Actions to take>
1. In the macaron recipe, how long are the egg whites beaten until frothy?
2. Print the portion of the macaron recipe between "- Transfer the" and "the baking sheet.", inclusive.
3. Does the macaron recipe support each of these statements? (a) The butter used is unsalted. (b) The sifted almond flour mixture goes into the meringue in three additions. (c) Piped hearts need at least 1 inch of space between them. Answer yes or no for each, quoting the deciding words.

Document extract>

▼

Description
Delicious homemade macarons with a sweet filling.
Ingredients
Scale
- 1 ½ cups almond flour
- 1 cup powdered sugar
- 3 large egg whites (room temperature)
- ¼ teaspoon cream of tartar
- 1 teaspoon vanilla extract
- red food coloring (about 4-5 drops, or to desired shade)
- ½ cup fine granulated sugar
- ½ cup salted butter (softened)
- 1 tablespoon vanilla extract
- 1 cup powdered sugar
- 2–3 tablespoons milk
Instructions
- Add the almond flour to a food processor and process until very fine, about 30-60 seconds.
- Sift the almond flour and powdered sugar together into a medium bowl. Repeat sifting 2 more times, discarding any large bits that will not pass through.
- In a large bowl, beat the egg whites until frothy, about 5 minutes.
- Add the cream of tartar and beat 1 more minute.
- Beat in the vanilla extract and 4-5 drops of red food coloring (it will look light pink at first).
- With the mixer running on medium speed, slowly add the fine granulated sugar. Continue beating until you have a glossy, fluffy meringue with stiff peaks.
- Add about 1/3 of the sifted almond flour mixture to the meringue and gently fold with a spatula. Repeat with the remaining mixture in 2 more additions, folding just until combined each time.
- Transfer the batter to a piping bag. Line a baking sheet with parchment paper and place a heart template underneath the parchment.
- Pipe heart shapes, leaving at least 1 inch of space between each one. Slide the template as needed to fill the baking sheet.

▲

Dataset extract>
▼

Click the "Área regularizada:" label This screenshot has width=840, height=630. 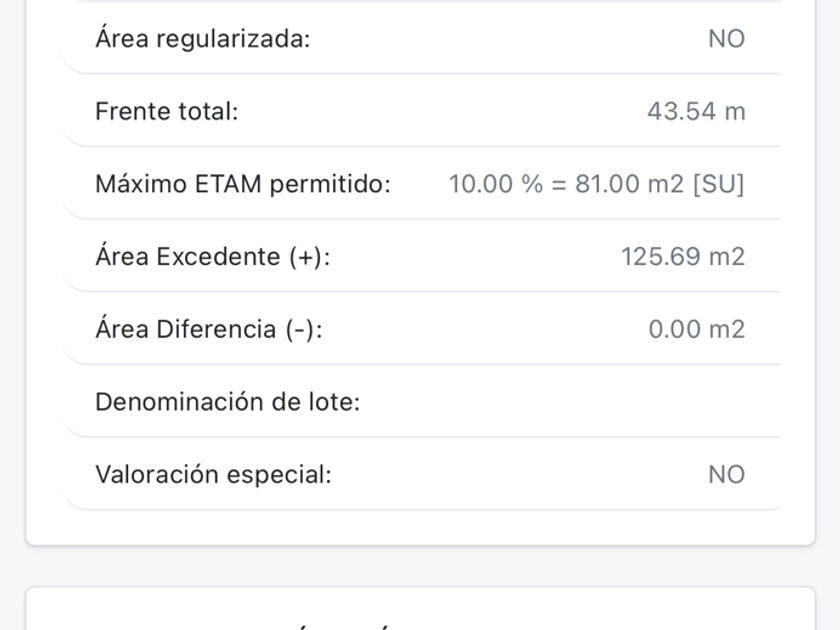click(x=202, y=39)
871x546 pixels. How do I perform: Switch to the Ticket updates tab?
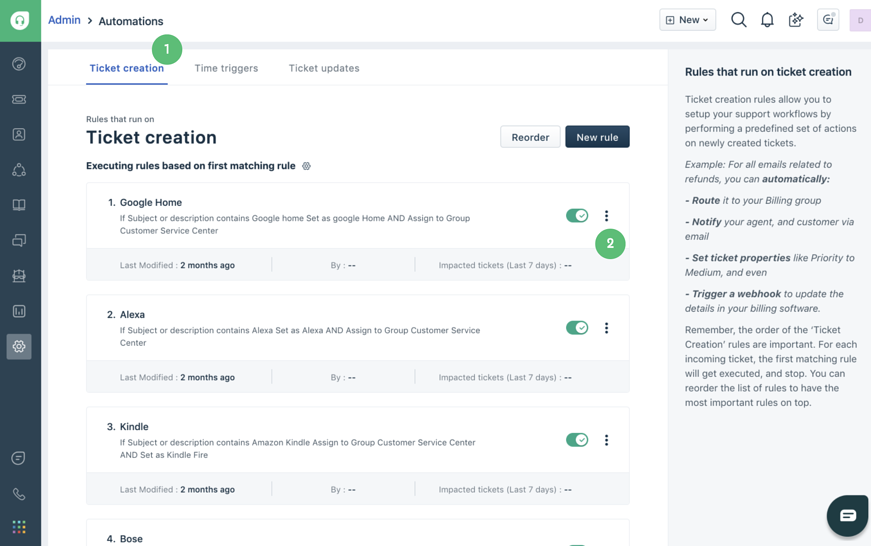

▲

The answers>
1. About 5 minutes.

2.
- Transfer the batter to a piping bag. Line a baking sheet with parchment paper and place a heart template underneath the parchment.
- Pipe heart shapes, leaving at least 1 inch of space between each one. Slide the template as needed to fill the baking sheet.

3.
(a) No: "½ cup salted butter (softened)"
(b) Yes: "Add about 1/3 of the sifted almond flour mixture to the meringue and gently fold with a spatula. Repeat with the remaining mixture in 2 more additions"
(c) Yes: "leaving at least 1 inch of space between each one"